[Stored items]
━━━━━━

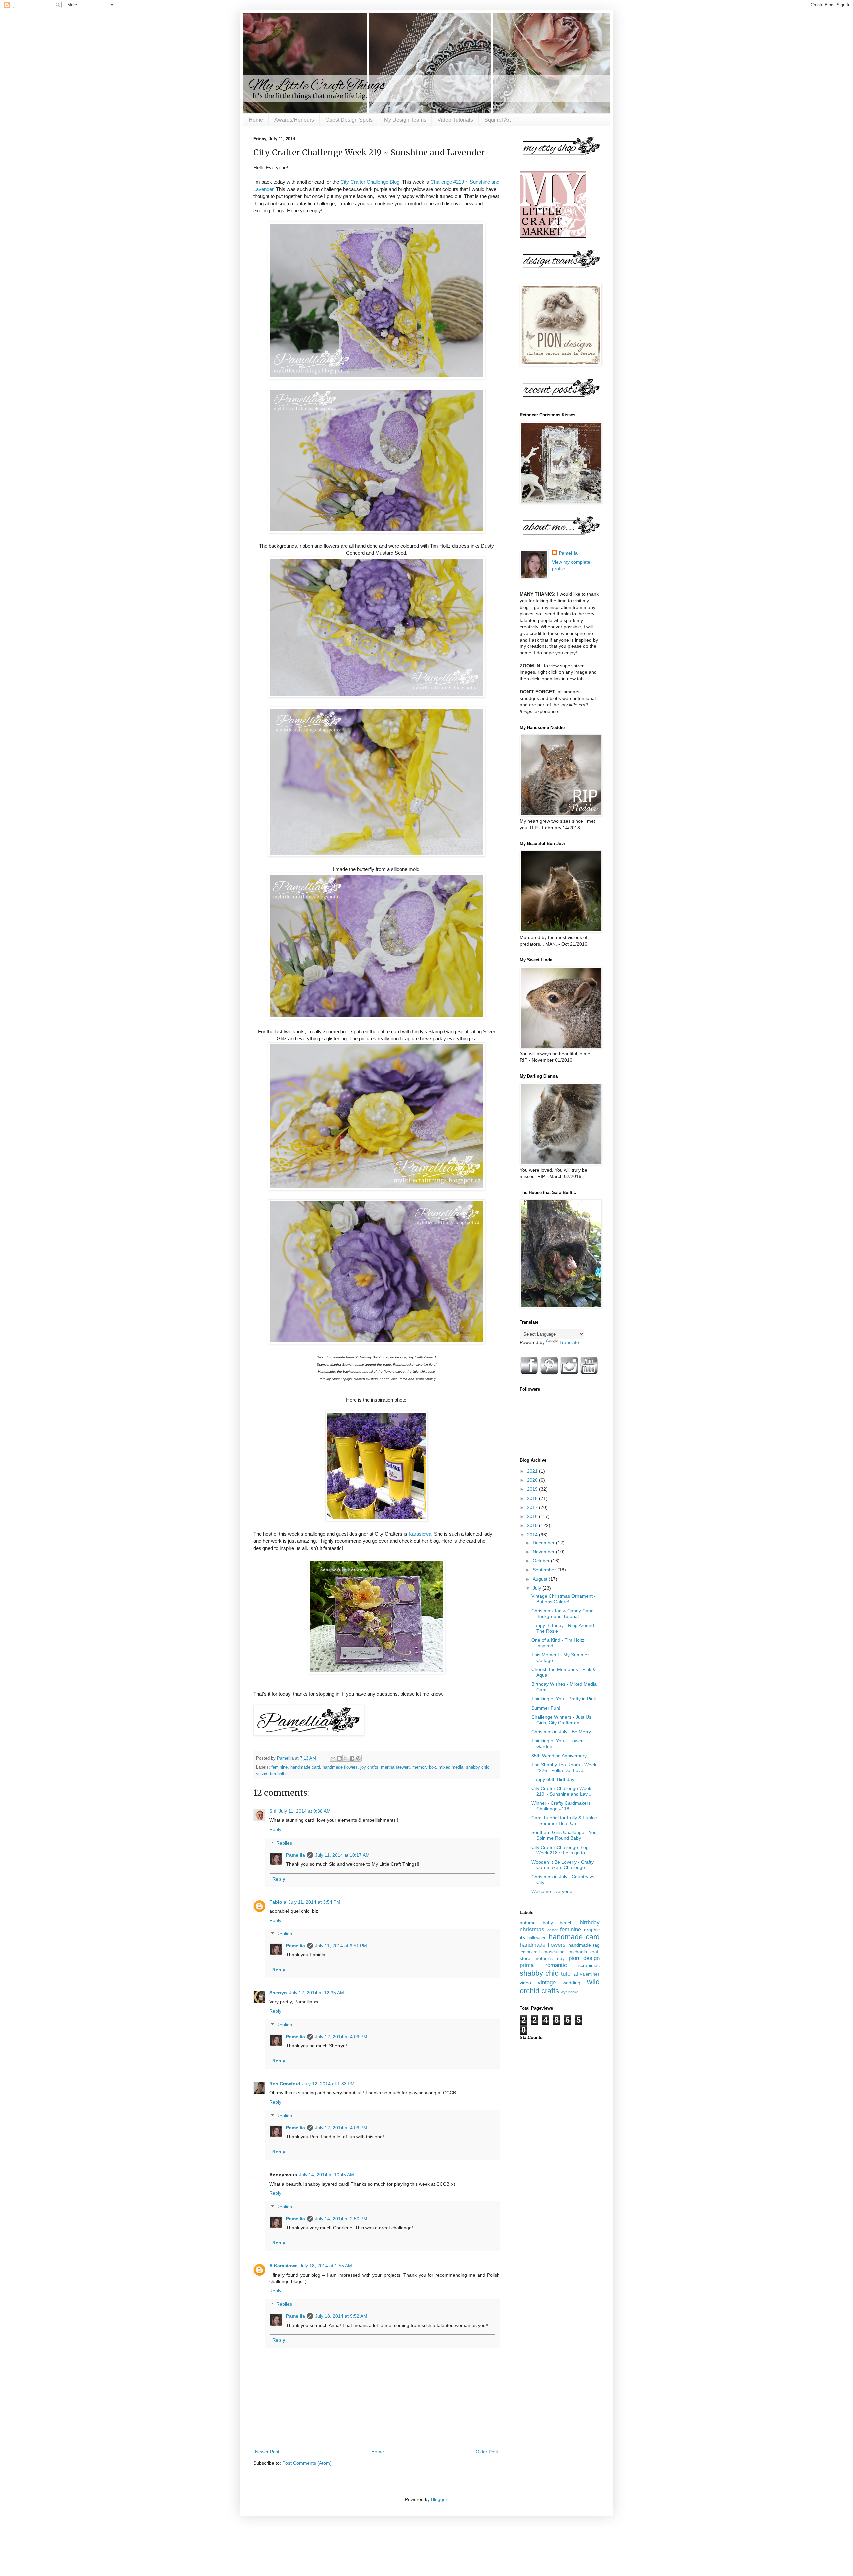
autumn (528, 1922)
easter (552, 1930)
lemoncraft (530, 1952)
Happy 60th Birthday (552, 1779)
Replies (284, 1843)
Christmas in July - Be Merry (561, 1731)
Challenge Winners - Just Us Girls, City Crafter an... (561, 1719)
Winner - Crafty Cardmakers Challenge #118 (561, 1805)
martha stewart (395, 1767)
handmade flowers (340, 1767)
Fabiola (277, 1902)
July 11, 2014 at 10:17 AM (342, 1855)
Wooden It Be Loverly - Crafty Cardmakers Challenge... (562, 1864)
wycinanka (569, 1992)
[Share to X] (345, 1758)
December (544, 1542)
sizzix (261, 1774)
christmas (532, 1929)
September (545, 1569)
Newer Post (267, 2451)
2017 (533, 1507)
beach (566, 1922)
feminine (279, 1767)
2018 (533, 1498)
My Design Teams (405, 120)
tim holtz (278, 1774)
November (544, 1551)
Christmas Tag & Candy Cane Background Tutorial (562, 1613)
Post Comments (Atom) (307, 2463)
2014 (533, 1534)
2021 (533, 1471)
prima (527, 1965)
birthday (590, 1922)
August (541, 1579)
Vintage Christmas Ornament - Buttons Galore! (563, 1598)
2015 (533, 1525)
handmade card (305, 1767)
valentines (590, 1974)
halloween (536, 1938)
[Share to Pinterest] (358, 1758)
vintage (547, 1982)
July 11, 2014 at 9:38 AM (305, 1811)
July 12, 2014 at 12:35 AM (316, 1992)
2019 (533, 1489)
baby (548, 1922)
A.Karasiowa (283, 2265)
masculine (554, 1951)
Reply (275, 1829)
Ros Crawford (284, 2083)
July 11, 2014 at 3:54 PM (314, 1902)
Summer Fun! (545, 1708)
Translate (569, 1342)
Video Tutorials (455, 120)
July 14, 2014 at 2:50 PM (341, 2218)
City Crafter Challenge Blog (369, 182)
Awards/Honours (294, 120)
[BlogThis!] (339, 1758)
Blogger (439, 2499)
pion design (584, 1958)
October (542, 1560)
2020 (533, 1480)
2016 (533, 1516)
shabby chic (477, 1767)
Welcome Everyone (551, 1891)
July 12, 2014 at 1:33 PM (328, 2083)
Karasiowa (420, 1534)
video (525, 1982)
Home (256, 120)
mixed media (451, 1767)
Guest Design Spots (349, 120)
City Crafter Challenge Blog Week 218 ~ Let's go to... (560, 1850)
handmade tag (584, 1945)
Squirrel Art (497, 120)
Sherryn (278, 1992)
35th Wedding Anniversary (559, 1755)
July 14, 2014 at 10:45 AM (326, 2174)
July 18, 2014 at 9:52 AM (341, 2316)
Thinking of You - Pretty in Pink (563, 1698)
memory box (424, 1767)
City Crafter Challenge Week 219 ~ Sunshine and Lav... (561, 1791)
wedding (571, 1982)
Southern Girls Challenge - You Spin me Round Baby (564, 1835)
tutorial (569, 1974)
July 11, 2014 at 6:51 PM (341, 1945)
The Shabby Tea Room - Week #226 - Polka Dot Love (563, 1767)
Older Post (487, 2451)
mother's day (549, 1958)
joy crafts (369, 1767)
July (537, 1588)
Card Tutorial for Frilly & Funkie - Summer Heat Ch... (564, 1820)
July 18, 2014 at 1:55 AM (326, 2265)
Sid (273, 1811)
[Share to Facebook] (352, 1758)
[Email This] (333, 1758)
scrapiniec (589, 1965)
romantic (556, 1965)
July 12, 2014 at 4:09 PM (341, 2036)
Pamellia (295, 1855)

━━━━━━

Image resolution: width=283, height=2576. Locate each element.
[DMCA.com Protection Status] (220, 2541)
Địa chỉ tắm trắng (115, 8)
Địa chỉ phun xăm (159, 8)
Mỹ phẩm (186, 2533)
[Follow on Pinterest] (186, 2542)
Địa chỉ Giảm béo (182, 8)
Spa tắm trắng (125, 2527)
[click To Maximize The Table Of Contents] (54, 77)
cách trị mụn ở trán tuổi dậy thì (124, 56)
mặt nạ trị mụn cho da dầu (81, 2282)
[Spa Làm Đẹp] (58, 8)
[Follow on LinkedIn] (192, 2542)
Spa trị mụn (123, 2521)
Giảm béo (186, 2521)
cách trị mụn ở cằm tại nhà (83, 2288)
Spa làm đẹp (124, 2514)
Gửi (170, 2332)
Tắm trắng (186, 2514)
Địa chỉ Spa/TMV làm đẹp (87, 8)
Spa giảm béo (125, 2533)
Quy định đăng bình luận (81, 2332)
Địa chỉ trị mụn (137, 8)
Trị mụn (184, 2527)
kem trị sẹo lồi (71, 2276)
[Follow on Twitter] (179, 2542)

━━━━━━

• Required action
Would you please repeat exactly the lines above, starting at the line with "autumn (528, 1922)" and stopping at the line with "[Share to X] (345, 1758)", both included?

• Problem solution
autumn (528, 1922)
easter (552, 1930)
lemoncraft (530, 1952)
Happy 60th Birthday (552, 1779)
Replies (284, 1843)
Christmas in July - Be Merry (561, 1731)
Challenge Winners - Just Us Girls, City Crafter an... (561, 1719)
Winner - Crafty Cardmakers Challenge #118 (561, 1805)
martha stewart (395, 1767)
handmade flowers (340, 1767)
Fabiola (277, 1902)
July 11, 2014 at 10:17 AM (342, 1855)
Wooden It Be Loverly - Crafty Cardmakers Challenge... (562, 1864)
wycinanka (569, 1992)
[Share to X] (345, 1758)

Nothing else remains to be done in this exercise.